If you implement log shipping, you can create copies of your changes in real time, it’s not exactly the same as database replication which snapshots the data being transferred. This would be better if you’re not just archiving but want to use the data for analysis.
And, getting back to your current solution…
If I understand what you described correctly, your problem is actually recovering and mounting the <backup> database with the changes, not your Production.
Since this is not a Production MySQL, perhaps you shouldn’t be running it as a service?
Maybe you should just invoke (manually start, not run as a service) MySQL instead using the following command (well, it should. I’m not on a machine with MySQL at the moment but you should get the idea)
Hi Tsu ,
Yes and no … I’m extracting changes over a controlled situation where I know the db will have a work to do (recovery) when it is starded , but this don’t means the systemctl is working correctly…

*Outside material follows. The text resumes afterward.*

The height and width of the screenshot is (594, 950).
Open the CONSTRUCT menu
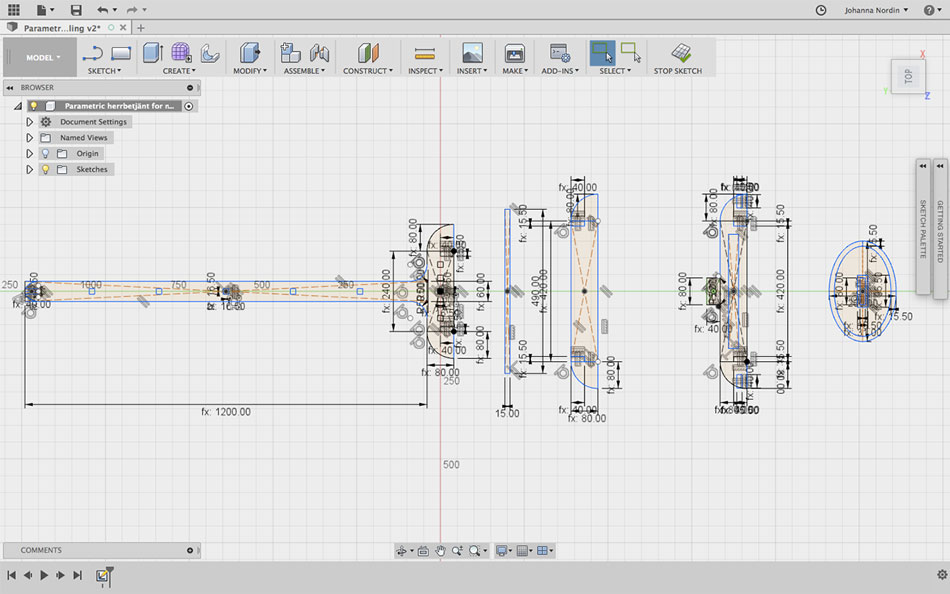(x=367, y=71)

About log shipping , yes , I’m aware about that and this is an option where I desire test in future…
Your suggestion make me investigate a little more.
Before start this thread I’ve tested the /usr/lib/mysql/rcmysql and get this output :
root@jdivm04:/var/log
# /usr/lib/mysql/rcmysql start
Starting service MySQL warning: /var/run/mysql/mysql.sock didn't appear within 30 seconds
chmod: cannot access '/var/run/mysql/mysqld.pid': No such file or directory
Something went wrong
Don’t know why , at my first test with this command I have not notice the database was startup despite of the output errors…
And works…
and enlightend me the problem is into this script… not at systemctl.
The problem with systemctl isn’t the timeout, is it believe the rcmysql really not work aborting in 30 seconds and kill the mysql PID … (I don’t know how…but someone kill)
here is the problem…
it’s fixed into mysql startup script… aaaaarrrrrrrrggh… crapy script…
584 wait_for_socket "$socket" || {
585 # let's not treat this as a fatal error
586 echo "warning: $socket didn't appear within 30 seconds"
126 wait_for_socket()
127 {
128 local i
129 for((i=0; i<150; i++)); do
130 sleep 0.2
131 test -S $1 && i='' && break
132 done
133 test -z "$i" || return 1
134 return 0
135 }
and I believe this is what create a confusion about rcmysql script and I don’t investigate it anymore (at first time)
jdivm04:/var/log/mysql # which rcmysql
/usr/sbin/rcmysql
jdivm04:/var/log/mysql # ls -l /usr/sbin/rcmysql
lrwxrwxrwx 1 root root 7 Jun 25 11:28 /usr/sbin/rcmysql -> service
So, problem detected and “solved” … and thank you for insist at mysql solution , after all the problem is with it … not systemd.